Scenario 2: Bandit keeps exploring forever
- Cause: Click rates are very low (0.001). Beta(1, 1000) and Beta(2, 2000) overlap significantly.
- Fix: Scale your rewards. Or accept that separating 0.1% CTR from 0.11% CTR takes millions of samples.
Scenario 3: Non-Stationary Trends
- Cause: An item was good yesterday, bad today. The Bandit remembers history forever.
- Fix: Time-Decay. Multiply $\alpha, \beta$ by 0.999 every hour. This “forgets” old history and keeps variance high.
MLOps Interview Questions
-
Q: How do you evaluate a Cold Start improved algorithm? A: You cannot use standard offline recall. You must use Online A/B Testing targeting only new users (Cohort Analysis). Metrics: Day-1 Retention, Session Length.
-
Q: Why not just use Item-Item similarity based on Content? A: It works, but “Visual Similarity” != “Semantic Similarity”. Just because two movies have red posters doesn’t mean they appeal to the same user. Bandits learn actual preference.
-
Q: What happens to the Bandit counters over time? A: They grow indefinitely. The variance shrinks to zero. The bandit stops exploring. Fix: Use a Sliding Window or verify “Time Decay” on the Beta distribution parameters ($\alpha \leftarrow \alpha \cdot 0.99$) to keep the system adaptable to trend changes.
-
Q: Explain DropoutNet. A: It’s a training technique to align ID embeddings and Content embeddings. By masking IDs during training, the content encoder is forced to learn to predict interactions, making it robust when IDs are missing at inference time.
-
Q: How do you handle “Fake” cold start (Bots)? A: Bots look like new users. If your Cold Start strategy is “Show Trending”, bots will crawl trending items. You need a Bot Detection layer before the Recommender.
Glossary
- Cold Start: Prediction with sparse or missing history.
- MAB (Multi-Armed Bandit): Algorithm balancing Exploration and Exploitation.
- Thompson Sampling: Probability matching strategy using posterior sampling.
- Content-Based Filtering: Using item metadata (text/image) instead of interaction graph.
- Heuristic Ladder: Hierarchy of fallback strategies from complex to simple.
Summary Checklist
- Exploration: Have a dedicated strategy (Bandits) for new items.
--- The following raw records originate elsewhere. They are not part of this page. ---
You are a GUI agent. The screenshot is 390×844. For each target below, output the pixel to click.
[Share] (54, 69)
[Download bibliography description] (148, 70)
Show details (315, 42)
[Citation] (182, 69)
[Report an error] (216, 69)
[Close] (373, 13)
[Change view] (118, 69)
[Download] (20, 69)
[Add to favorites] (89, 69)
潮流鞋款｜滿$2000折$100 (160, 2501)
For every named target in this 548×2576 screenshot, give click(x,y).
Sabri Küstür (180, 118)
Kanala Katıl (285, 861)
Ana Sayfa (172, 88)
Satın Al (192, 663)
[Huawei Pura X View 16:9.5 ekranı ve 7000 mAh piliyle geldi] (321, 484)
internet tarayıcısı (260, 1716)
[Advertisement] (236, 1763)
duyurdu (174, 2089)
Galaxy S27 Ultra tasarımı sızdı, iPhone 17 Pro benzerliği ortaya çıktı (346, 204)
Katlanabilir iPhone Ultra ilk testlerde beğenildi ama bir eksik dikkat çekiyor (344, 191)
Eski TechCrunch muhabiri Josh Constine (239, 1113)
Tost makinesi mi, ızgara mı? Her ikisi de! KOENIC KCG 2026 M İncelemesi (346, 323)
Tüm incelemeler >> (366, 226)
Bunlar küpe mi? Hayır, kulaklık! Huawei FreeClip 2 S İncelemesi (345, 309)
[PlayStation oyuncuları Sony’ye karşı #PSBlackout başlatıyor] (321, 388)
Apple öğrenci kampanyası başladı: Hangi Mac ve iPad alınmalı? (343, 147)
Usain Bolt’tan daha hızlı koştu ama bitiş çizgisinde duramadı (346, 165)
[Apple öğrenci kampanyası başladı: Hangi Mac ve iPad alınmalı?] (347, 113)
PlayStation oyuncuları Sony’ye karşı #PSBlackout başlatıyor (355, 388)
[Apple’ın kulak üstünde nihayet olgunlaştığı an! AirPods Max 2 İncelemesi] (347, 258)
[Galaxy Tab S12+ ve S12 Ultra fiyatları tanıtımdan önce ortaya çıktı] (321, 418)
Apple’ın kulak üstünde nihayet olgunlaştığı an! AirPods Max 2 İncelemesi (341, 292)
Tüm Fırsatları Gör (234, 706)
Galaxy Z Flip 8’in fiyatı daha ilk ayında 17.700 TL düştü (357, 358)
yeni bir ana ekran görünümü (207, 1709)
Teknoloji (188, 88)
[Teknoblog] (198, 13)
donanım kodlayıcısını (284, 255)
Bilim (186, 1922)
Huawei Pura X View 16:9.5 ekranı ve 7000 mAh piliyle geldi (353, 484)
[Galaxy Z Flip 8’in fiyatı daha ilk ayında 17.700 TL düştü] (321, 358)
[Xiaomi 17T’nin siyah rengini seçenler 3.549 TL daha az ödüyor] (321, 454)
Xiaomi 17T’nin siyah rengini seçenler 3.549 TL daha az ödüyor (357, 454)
Do not let them rot in the database.
- Onboarding: Gather explicit signals (Tags/Topics) during signup to skip the cold phase.
- Hybrid Models: Train models that accept both ID and Content features.
- Decay: Implement time-decay on bandit statistics to handle non-stationary trends.
- Fallback: Ensure your API never returns 500 or Empty list. Always have a “Global Popular” fallback.
- Real-Time: Cold start requires Real-Time updates. If your bandit updates only once a day, you lose the “Viral” window.
- Dual Track: Separate your serving logic. Don’t pollute your main Vector DB with untested items.
- Monitoring: Track “Traffic % to Cold Items”. If it drops to 0%, your exploration mechanism is broken.
- Diversity: Ensure your cold start items cover diverse categories, not just “Action Movies”.
- Latency: Bandit sampling is fast ($O(K)$), but fetching content embeddings is slow. optimize accordingly.